# What you are asked to do
Up to and including the line containing "Najnowsze (594, 49)", set down each line of the entries below exactly, starting from the first, and leave out the rest.

[Data excerpts]
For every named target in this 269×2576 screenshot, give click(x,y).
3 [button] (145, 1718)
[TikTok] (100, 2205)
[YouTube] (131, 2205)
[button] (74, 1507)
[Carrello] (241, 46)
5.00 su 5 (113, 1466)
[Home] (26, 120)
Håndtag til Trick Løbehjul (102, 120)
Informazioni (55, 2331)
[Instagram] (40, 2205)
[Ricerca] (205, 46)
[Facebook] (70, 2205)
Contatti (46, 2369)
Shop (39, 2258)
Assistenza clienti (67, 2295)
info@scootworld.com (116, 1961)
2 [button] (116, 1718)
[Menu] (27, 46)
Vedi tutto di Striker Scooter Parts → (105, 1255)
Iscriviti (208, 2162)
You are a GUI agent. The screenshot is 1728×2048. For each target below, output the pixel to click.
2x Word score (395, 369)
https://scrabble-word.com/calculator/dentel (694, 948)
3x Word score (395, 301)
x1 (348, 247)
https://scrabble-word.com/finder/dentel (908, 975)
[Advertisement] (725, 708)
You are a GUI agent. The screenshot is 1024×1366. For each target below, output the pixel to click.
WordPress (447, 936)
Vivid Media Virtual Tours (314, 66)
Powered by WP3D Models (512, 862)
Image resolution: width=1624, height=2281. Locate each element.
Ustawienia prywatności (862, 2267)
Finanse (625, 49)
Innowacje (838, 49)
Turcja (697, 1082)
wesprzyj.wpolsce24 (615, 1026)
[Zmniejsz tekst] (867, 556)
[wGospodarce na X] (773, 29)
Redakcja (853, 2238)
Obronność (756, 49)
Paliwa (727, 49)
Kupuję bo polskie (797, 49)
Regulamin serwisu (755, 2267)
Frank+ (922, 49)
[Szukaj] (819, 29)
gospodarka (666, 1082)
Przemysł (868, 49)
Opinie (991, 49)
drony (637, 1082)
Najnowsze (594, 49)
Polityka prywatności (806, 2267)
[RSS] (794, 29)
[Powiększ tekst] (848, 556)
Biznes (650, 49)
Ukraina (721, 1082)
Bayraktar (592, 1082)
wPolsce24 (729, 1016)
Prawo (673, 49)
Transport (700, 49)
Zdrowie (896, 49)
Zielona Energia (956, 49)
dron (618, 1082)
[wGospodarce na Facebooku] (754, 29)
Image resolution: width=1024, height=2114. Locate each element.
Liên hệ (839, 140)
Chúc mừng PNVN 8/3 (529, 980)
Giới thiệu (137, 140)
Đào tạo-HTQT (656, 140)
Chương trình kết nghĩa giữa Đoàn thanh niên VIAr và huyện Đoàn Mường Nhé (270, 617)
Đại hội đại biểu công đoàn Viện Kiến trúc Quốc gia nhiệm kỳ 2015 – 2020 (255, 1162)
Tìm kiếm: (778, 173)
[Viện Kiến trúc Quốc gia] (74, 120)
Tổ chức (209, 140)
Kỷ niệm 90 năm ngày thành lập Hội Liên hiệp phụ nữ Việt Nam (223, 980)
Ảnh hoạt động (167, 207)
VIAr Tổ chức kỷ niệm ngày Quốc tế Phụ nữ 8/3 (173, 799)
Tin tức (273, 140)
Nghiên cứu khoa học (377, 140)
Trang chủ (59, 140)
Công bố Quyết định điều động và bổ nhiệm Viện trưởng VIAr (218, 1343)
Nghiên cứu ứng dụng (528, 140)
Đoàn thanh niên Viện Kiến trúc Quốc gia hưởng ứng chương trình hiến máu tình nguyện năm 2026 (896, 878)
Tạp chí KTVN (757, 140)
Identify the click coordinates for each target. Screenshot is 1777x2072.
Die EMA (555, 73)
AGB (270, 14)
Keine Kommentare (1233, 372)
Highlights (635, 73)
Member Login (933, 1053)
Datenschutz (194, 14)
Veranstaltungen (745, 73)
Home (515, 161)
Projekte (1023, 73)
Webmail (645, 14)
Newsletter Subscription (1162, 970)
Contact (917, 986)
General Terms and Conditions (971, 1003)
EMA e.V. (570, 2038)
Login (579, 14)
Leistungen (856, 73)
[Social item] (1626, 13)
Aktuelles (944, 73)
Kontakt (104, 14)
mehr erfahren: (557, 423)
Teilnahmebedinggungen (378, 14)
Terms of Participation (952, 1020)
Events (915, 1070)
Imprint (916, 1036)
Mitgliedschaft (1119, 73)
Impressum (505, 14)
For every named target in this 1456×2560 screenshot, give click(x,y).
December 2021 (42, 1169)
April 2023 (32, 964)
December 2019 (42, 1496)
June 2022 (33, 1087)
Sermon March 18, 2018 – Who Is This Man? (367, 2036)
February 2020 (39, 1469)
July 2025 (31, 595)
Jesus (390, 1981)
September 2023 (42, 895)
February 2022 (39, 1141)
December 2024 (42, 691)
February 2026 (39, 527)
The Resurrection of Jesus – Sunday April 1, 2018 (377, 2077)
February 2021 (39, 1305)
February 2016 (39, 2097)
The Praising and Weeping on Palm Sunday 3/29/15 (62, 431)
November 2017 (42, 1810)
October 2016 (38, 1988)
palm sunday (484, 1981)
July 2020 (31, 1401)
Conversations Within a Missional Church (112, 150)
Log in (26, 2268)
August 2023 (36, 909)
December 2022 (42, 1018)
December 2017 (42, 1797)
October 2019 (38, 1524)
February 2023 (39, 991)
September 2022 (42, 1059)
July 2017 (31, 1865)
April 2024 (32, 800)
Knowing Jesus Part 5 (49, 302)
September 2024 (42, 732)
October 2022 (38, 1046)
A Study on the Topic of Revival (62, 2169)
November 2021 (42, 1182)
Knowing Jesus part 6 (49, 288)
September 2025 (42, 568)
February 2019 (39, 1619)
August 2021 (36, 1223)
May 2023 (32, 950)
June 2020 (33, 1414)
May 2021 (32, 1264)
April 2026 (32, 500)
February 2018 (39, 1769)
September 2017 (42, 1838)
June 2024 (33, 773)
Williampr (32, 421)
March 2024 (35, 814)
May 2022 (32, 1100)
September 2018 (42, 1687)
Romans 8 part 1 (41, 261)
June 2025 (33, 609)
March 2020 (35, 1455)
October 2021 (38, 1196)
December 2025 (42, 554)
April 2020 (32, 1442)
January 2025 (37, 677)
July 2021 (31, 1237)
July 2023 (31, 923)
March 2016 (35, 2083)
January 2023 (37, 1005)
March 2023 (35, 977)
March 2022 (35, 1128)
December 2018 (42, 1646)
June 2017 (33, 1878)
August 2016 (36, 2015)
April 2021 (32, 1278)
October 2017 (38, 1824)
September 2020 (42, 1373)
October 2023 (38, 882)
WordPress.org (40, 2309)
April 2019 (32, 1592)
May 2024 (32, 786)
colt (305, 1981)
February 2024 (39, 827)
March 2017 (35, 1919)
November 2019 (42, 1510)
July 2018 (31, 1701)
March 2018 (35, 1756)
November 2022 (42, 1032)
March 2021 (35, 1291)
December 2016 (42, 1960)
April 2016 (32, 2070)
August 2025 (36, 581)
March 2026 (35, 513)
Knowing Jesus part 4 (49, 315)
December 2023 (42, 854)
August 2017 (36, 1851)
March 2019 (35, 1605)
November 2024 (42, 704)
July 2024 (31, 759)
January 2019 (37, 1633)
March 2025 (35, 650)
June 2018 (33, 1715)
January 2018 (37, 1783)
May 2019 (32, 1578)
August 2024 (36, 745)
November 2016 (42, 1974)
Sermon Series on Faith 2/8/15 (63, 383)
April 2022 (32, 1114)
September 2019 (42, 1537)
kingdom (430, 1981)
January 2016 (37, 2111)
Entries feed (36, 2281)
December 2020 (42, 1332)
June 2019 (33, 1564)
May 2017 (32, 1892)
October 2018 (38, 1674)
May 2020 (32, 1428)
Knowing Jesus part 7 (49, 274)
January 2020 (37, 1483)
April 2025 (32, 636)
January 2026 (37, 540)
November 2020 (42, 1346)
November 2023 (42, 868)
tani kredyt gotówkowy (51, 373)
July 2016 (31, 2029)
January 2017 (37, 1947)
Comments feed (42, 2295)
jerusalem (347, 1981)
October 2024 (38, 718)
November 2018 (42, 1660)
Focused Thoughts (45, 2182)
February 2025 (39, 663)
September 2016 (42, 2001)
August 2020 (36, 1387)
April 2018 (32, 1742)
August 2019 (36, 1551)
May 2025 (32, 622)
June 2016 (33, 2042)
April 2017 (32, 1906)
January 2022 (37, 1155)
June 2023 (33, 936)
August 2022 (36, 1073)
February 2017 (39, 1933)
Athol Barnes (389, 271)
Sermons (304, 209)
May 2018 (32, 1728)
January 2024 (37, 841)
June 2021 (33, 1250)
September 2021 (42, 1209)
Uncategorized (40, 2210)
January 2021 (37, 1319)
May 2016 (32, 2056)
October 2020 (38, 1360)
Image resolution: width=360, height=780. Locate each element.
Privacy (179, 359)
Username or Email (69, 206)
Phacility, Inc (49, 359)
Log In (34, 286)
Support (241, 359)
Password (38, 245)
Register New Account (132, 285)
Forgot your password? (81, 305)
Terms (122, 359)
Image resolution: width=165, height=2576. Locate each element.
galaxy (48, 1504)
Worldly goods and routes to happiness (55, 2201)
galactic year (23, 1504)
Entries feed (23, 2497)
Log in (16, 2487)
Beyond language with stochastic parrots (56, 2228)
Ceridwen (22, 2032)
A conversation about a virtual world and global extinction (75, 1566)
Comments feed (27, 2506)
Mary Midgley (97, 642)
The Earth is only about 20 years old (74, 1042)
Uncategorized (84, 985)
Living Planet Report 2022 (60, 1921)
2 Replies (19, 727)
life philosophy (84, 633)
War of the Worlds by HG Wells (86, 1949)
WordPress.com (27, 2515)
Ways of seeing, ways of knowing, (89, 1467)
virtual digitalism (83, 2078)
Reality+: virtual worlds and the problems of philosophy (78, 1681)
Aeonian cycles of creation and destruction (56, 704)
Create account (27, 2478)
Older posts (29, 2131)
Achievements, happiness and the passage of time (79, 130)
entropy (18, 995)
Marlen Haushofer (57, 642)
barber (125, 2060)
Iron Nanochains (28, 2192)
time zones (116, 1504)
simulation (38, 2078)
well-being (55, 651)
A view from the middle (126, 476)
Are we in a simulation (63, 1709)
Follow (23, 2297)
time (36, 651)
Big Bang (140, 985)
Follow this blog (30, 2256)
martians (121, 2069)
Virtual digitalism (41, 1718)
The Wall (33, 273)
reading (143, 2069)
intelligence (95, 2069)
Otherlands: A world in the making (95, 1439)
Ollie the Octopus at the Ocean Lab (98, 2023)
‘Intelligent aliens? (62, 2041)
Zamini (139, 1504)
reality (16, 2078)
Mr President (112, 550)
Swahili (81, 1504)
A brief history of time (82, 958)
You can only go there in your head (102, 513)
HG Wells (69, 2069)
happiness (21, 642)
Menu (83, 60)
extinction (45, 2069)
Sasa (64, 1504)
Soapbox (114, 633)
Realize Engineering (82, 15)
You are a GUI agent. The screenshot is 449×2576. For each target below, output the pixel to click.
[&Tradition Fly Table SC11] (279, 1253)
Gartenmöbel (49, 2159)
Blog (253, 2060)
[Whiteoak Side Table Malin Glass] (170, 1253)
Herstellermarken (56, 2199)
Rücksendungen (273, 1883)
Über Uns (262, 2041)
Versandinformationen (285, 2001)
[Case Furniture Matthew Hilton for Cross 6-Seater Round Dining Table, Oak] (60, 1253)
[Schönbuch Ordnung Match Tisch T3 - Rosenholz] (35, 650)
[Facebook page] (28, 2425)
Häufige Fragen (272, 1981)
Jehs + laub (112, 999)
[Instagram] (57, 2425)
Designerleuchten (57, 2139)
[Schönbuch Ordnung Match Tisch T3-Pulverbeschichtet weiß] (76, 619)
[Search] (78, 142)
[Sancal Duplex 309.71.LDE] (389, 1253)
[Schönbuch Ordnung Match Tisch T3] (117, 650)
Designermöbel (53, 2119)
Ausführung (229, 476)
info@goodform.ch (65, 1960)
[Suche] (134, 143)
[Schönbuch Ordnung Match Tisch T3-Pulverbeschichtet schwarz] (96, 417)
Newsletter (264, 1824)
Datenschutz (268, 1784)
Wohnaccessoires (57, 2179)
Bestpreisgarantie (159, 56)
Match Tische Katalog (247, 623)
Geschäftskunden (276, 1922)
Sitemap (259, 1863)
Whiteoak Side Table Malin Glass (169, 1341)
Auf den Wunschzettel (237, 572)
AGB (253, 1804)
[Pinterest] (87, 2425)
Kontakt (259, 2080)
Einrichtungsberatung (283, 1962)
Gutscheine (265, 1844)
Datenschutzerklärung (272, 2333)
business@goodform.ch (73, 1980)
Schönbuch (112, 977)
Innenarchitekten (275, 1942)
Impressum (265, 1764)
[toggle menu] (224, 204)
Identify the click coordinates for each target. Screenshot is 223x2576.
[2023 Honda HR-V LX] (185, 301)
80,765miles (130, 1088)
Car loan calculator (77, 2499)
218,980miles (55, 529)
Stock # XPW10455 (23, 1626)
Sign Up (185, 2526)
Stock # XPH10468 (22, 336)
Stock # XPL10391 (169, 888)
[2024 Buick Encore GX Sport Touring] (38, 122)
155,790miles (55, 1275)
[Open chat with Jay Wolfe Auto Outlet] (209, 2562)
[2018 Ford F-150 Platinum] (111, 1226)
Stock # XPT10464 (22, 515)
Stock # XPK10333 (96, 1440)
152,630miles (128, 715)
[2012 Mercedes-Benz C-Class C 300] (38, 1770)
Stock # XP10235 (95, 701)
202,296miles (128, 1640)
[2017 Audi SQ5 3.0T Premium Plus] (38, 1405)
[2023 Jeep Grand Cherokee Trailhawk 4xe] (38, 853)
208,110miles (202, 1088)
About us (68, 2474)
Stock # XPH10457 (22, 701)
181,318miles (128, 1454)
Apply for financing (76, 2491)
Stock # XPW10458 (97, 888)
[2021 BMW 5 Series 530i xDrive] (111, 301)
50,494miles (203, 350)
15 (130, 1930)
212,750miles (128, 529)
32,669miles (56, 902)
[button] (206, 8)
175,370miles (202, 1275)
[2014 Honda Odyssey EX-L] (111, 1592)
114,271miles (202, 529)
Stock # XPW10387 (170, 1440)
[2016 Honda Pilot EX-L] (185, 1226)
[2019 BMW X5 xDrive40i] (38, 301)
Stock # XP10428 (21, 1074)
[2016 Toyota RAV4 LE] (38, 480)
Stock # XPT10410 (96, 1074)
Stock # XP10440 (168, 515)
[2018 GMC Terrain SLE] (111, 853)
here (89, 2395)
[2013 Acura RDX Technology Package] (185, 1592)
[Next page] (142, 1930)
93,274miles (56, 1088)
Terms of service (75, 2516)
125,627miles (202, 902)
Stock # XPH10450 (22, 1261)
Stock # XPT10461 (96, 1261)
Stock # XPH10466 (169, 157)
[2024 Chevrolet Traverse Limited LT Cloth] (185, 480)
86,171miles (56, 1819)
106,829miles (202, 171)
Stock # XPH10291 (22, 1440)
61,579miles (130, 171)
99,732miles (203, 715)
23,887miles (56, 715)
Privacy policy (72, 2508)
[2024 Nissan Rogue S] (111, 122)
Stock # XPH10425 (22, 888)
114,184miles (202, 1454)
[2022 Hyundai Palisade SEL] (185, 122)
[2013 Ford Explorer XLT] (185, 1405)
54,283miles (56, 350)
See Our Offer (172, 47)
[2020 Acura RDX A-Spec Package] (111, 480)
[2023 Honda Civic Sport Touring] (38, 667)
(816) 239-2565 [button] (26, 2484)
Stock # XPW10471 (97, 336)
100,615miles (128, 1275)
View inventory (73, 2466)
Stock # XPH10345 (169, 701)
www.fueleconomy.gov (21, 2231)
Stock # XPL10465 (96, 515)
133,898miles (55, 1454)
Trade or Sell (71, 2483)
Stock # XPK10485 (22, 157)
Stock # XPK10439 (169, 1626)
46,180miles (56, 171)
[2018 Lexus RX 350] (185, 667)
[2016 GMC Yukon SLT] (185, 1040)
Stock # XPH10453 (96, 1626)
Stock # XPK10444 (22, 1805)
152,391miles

# Solution to this task
For every named target in this 269×2576 screenshot, give click(x,y).
3 [button] (145, 1718)
[TikTok] (100, 2205)
[YouTube] (131, 2205)
[button] (74, 1507)
[Carrello] (241, 46)
5.00 su 5 (113, 1466)
[Home] (26, 120)
Håndtag til Trick Løbehjul (102, 120)
Informazioni (55, 2331)
[Instagram] (40, 2205)
[Ricerca] (205, 46)
[Facebook] (70, 2205)
Contatti (46, 2369)
Shop (39, 2258)
Assistenza clienti (67, 2295)
info@scootworld.com (116, 1961)
2 [button] (116, 1718)
[Menu] (27, 46)
Vedi tutto di Striker Scooter Parts → (105, 1255)
Iscriviti (208, 2162)
You are a GUI agent. The screenshot is 1728×2048. For each target below, output the pixel to click.
2x Word score (395, 369)
https://scrabble-word.com/calculator/dentel (694, 948)
3x Word score (395, 301)
x1 (348, 247)
https://scrabble-word.com/finder/dentel (908, 975)
[Advertisement] (725, 708)
You are a GUI agent. The screenshot is 1024×1366. For each target below, output the pixel to click.
WordPress (447, 936)
Vivid Media Virtual Tours (314, 66)
Powered by WP3D Models (512, 862)
Image resolution: width=1624, height=2281. Locate each element.
Ustawienia prywatności (862, 2267)
Finanse (625, 49)
Innowacje (838, 49)
Turcja (697, 1082)
wesprzyj.wpolsce24 (615, 1026)
[Zmniejsz tekst] (867, 556)
[wGospodarce na X] (773, 29)
Redakcja (853, 2238)
Obronność (756, 49)
Paliwa (727, 49)
Kupuję bo polskie (797, 49)
Regulamin serwisu (755, 2267)
Frank+ (922, 49)
[Szukaj] (819, 29)
gospodarka (666, 1082)
Przemysł (868, 49)
Opinie (991, 49)
drony (637, 1082)
Najnowsze (594, 49)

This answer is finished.